During an operation, the surgical technologist might also connect drains and tubing; prepare specimens for analysis; hold retractors and instruments; and sponge or suction the operative site. Following surgery, they dress the patient’s wounds and prepare the operating room for the next patient.
Through 2026, the profession is anticipated to grow at a rate of 12% annually
Median Annual Salary
The U.S. Bureau of Labor Statistics (BLS) predicts strong demand for Certified Surgical Technologists. Through 2026, the profession is anticipated to grow at a rate of 12 percent annually—much faster than average. The BLS reports the median pay for a surgical technologist as $45,160 per year.
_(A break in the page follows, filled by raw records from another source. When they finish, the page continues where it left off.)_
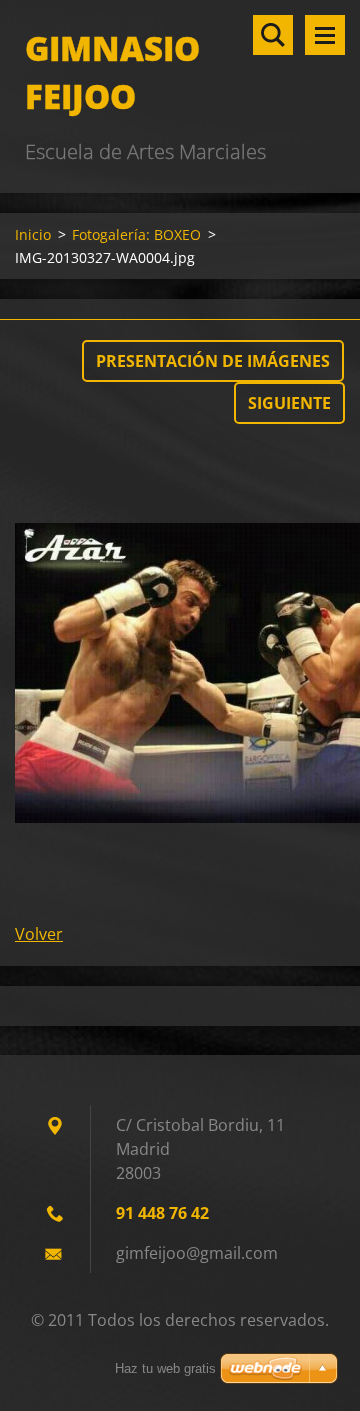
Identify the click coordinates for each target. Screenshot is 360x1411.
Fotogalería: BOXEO (136, 234)
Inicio (33, 234)
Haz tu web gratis (165, 1368)
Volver (39, 934)
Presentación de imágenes (213, 361)
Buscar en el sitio (273, 35)
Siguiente (289, 403)
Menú (325, 35)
Some CSTs advance in the field by completing additional education and training. For example, they commonly progress to the position of first surgical assistant, also known as surgical assistant. These professionals might specialize in specific branches of surgery, such as cardiothoracic, neurosurgery, orthopedic or vascular. Most first assistants work in hospitals, but others work directly for private physicians or surgical groups. Some are even self-employed.
The NBSTSA offers a national certification exam specifically for first surgical assistants. As of January 2017, any new applicant to sit for the Certified Surgical First Assistant (CSFA) exam must be a graduate of a Commission on Accreditation of Allied Health Education Programs accredited program in surgical assisting.
A surgical technologist who earns NBSTSA certification officially becomes a certified first assistant (CFA). The National Surgical Assistant Association (NSAA) also offers a certified surgical assistant (CSA) credential, which is earned by passing a written, oral and practical certification exam.
If you thrive in a team setting that combines hands-on care, attention to detail and an appreciation for the medical field, surgical technology might be your next career move. The job prospects are bright, and the certification is do-able in just two years or less. Start searching for the program that’s right for you.